>> Start
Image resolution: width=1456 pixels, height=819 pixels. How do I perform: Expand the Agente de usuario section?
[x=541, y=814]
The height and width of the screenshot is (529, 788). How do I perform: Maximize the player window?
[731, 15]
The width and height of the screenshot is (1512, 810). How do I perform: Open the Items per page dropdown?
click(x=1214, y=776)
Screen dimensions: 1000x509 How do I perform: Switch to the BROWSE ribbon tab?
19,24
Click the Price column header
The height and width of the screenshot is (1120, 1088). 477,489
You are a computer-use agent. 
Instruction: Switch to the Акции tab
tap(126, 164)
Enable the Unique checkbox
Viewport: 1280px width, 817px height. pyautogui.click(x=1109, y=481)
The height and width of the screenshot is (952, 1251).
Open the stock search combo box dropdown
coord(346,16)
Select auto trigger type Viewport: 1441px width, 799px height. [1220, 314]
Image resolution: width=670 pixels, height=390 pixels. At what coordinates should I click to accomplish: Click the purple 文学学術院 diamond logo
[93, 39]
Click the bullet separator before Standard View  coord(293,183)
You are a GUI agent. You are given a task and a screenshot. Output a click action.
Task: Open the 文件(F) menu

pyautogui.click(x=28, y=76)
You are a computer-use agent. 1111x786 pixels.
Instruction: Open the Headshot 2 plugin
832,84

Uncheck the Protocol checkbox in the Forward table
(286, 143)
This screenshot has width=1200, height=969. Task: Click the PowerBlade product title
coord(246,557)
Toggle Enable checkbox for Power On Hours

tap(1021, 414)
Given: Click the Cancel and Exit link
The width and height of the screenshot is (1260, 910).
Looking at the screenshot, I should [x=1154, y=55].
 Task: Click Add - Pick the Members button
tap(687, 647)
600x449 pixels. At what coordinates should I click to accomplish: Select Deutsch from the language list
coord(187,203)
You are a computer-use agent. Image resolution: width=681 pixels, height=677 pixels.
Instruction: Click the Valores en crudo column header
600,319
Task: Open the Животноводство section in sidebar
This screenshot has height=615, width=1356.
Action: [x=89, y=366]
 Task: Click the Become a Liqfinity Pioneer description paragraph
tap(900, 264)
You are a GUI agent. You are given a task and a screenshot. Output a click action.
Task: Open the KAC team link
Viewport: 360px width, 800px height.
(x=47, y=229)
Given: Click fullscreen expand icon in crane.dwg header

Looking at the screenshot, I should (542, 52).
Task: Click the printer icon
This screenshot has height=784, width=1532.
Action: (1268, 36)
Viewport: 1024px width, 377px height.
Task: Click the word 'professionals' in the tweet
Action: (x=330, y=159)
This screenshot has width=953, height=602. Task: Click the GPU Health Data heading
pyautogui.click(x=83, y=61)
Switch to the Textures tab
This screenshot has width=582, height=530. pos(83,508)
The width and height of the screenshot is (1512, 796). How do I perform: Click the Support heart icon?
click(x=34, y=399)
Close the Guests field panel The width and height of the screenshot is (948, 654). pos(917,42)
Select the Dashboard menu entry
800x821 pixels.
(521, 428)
>> End
DIRECTIONS: Select every line of the listing above that contains the string "Instruction".

TASK RESPONSE:
Instruction: Switch to the Акции tab
Instruction: Open the Headshot 2 plugin
Instruction: Click the Valores en crudo column header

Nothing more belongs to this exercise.